Scene & Heard (Week 3) – The Woman

Written by UTG critic Grace Duffy, Scene & Heard takes a look at the music that makes our favorite films so memorable. Whether it’s the 400-piece orchestra Christopher Nolan used for The Dark Knight, or the dozen or so bands that contributed to the soundtrack of Top Gun, there is no denying the impact music has on movies and this column hopes to highlight the best of the best.

If you have a suggestion for a film we should cover on Scene & Heard, please contact us by emailing utgjames@gmail.com.

PLEASE NOTE: The views expressed in this article relate to the soundtrack/score of the film and the thoughts of the author (Grace Duffy) alone. The Woman is easily one of the year’s most controversial films and definitely made for everyone. In the coming weeks we will feature more on this film, written by other writers, and hope you will take everyone’s view into consideration when deciding about this upcoming film

I should acknowledge from the off that the outright weirdness of this movie makes writing about anything, even its soundtrack, difficult. The latter isn’t bad at all, though it doesn’t really fit the movie it’s accompanying. It has none of the wannabe provocation of the film. What courses through this more than anything is dullness, the perfectly dull ordinariness of everyday life. And not just how tedious and nondescript it is, but how horrifically disturbing behavior can be normal for some people. It’s lifelessness and grim acceptance, much like the film, bland with the monotony of existing purely to exist.

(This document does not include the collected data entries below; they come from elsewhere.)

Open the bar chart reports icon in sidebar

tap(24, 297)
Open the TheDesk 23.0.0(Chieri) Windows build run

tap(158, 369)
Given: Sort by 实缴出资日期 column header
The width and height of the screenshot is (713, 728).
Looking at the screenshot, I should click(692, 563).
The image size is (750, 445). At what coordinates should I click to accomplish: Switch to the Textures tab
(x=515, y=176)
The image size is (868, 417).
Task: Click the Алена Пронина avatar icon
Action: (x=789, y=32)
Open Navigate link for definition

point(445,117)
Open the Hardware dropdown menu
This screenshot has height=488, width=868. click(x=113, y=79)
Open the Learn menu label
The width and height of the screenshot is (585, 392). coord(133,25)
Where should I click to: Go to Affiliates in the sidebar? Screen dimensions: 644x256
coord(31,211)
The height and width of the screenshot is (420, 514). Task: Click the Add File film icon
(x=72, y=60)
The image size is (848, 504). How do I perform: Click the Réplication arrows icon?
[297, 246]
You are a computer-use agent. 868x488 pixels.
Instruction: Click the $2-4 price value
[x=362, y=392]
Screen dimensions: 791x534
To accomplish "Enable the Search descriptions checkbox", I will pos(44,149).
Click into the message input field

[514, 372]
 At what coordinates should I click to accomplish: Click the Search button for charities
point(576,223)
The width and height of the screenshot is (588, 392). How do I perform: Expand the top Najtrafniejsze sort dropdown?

It works pretty much like a textbook soundtrack, using different thrills and quirks to illuminate specific moments on screen. The music is used pretty sparsely in the film itself, perhaps deliberately to add to the slightly surreal sense of detachment that prevails throughout. When it does pop up, it’s often somewhat at odds with what’s going on onscreen – involving rock strains such as “What Really Hurts” and “JH2” differ starkly from the lecherous, alienating behaviour taking place. These are good songs in and of themselves, but they’re used a little too obviously. The sonic accompaniment to the titular character’s discovery for instance is cool and impulsive, lending far too predictable a twang to the perving that goes on before she’s actually captured. It could be intended to distract the viewer from how bizarrely depraved Chris Cleek’s (Sean Bridger) actions are, suggesting you see things through his eyes, as a game and a challenge as opposed to an abduction and false imprisonment.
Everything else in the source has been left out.